# Job hunting?



## Tolyk (May 15, 2008)

I'm about to move to the other side of the country and was curious if anyone knows any good photography business that are hiring/could possibly be hiring in the Calgary, AB area. I don't care what kind of position it is, I'll take photographer assistant, camera sales man, or walmart portrait photographer.. I don't care as long as I get to work around photography.

Also, a quick question on resume building, if anyone has the answer to this. I've never worked in photography, at all. I feel that will limit responses to my resume. Do I just list my experience with photography under a "Hobbies" heading or something?


----------



## Alpha (May 15, 2008)

If you're looking to assist, whatever pro you work under will generally not care about your photographic talent unless they're looking for an understudy. All they care about is that you follow instructions, work hard, and don't ruin any shoots. Simply tell them you're an amateur looking to assist. If you're a good guy, they'll hire you (though they may not pay much).


----------



## Big Mike (May 15, 2008)

Calgary (and Edmonton) have been booming for a while now.  There are a ridiculous number of photographers operating...which might mean that there are opportunities to work with them...but it also means that competition is intense.
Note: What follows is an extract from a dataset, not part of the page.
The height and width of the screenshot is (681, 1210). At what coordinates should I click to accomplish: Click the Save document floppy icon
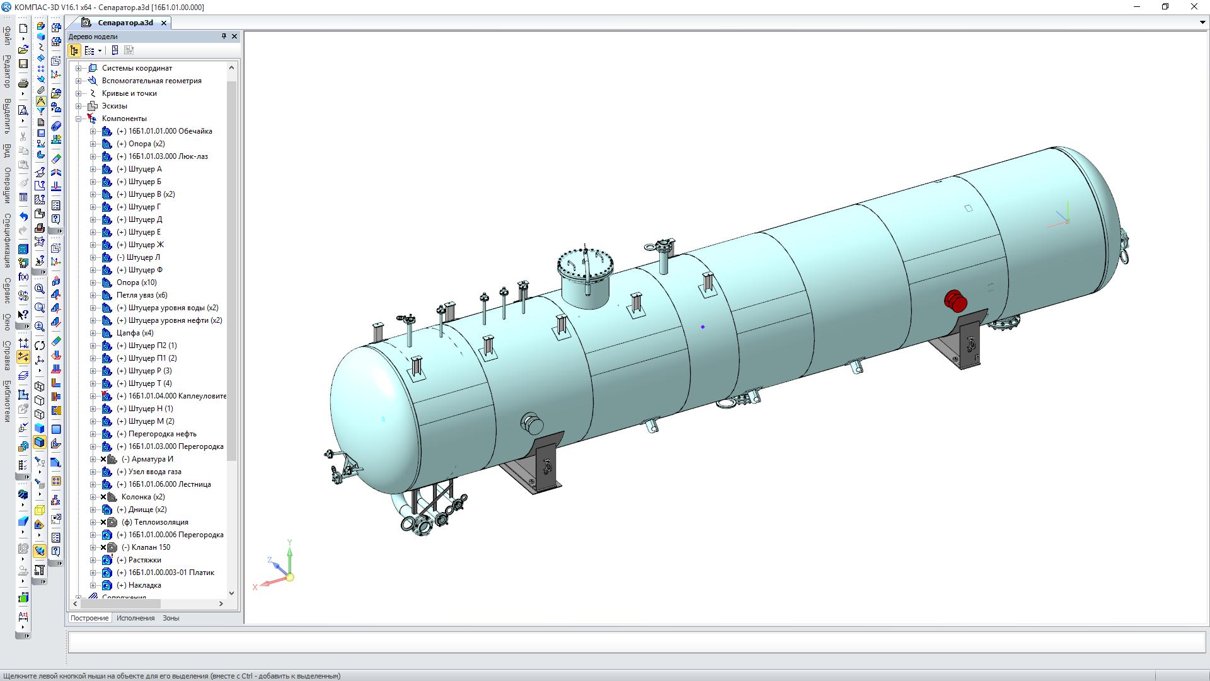coord(23,64)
I'm not really sure what you would be able to find for an 'entry level' job in photography.  Maybe a 'camera sales man, or walmart portrait photographer'...but either of those probably won't pay very well...and really, they probably won't advance a photography career very much either.
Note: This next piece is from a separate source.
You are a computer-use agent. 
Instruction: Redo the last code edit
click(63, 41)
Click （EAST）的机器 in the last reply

You best bet would be either a photography education or some sort of work experience.  In the mean time, you can find a job that pays much better and maybe afford some good gear.

You could contact photographers and ask for a job or assistant position.  It might be a hard to find...but when you do find someone willing to take you on...that experience could be better than any schooling or Wal-mart job.  You could try contacting PPOC-Alberta and start there.


----------



## Tolyk (May 15, 2008)

You wouldn't happen to have a number or website readily available for that, would you Mike?


----------



## Big Mike (May 15, 2008)

Google is your friend 


http://www.ppoc-alberta.ca/


----------



## Tolyk (May 15, 2008)

Big Mike said:


> Google is your friend
> 
> 
> http://www.ppoc-alberta.ca/





Bah, death to google, I use Altavista  Thanks though man, appreciate it  I'll have to come up to Edmonton some time and buy you a beer


----------



## Tolyk (Jul 7, 2008)

Well, just an update for anyone that was interested: I found a job in the photography industry. Wasn't what I was expecting, but absolutely LOVE it.

I'm the newest salesman at The Camera Store in Calgary. I'm learning so much about the equipment it's insane. I've already learned more about studio lighting equipment in 4 days than I had learned from far too much internet reading. Suffice to say, I'm incredibly content with the job... and, if anyone in Calgary happens to shop there, stop in and say hi, I'm one of the guys with the ID that says "Staff" at the moment  But later on, it'll say Dean


----------



## Big Mike (Jul 8, 2008)

Good on ya.

I haven't been into The Camera Store, but I use their site & their prices to get my local camera chain (McBain) to price match.


----------



## PhilGarber (Jul 8, 2008)

Edit
http://walmartwatch.com/


----------



## SpeedTrap (Jul 8, 2008)

Glad you like it, I will stop in next time I am in Calgary, I have a shoot there next month.


----------



## Tolyk (Jul 8, 2008)

Big Mike said:


> Good on ya.
> 
> I haven't been into The Camera Store, but I use their site & their prices to get my local camera chain (McBain) to price match.


 The site is horrific at the moment, they're in the process of a major overhaul, the webmaster's got his work cut out for him there.


----------